Figure 5. Mutations of TFIIAγ gene repressed TFIIAγ binding to the TATA-containing promoters.

(A) Coomasie staining showing the effect of expression and purification for human recombinant TBP. Recombinant TBP was expressed in E. Coli BL21 (DE3), purified using nickel agarose and detected by SDS–PAGE and Coomasie staining. (B) Coomasie staining showing the effect of purification for recombinant TFIIAγ and its mutants. Recombinant WT TFIIAγ and its mutants were prepared and detected as described in (A). (C, D) Mutations of TFIIAγ gene reduced TFIIAγ binding to the AdML promoter in vitro. Immobilized DNA-protein binding assays were performed using the biotin-modified AdML core promoter and recombinant proteins TBP and WT TFIIAγ or its mutants. The DNA-binding protein was detected by Western blot and the antibodies against TBP or TFIIAγ (C).
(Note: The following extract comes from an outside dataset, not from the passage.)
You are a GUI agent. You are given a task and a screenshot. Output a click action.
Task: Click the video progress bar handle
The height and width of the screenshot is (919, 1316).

Density of the bands in (C) was quantified and shown in (D). (E) ChIP-qPCR showing the effect of the N63A mutant on the occupancies of components of the Pol II transcription machinery at the IGF2 promoter. (F) ChIP-qPCR showing the effect of the N63A mutant on the occupancies of components of the Pol II transcription machinery at the IGF2 promoter. Each column in (E) and (F) represent the mean ± S.E.M. of three independent experiments.*, P<0.05; **, P<0.01; P-values were obtained with one way ANOVA.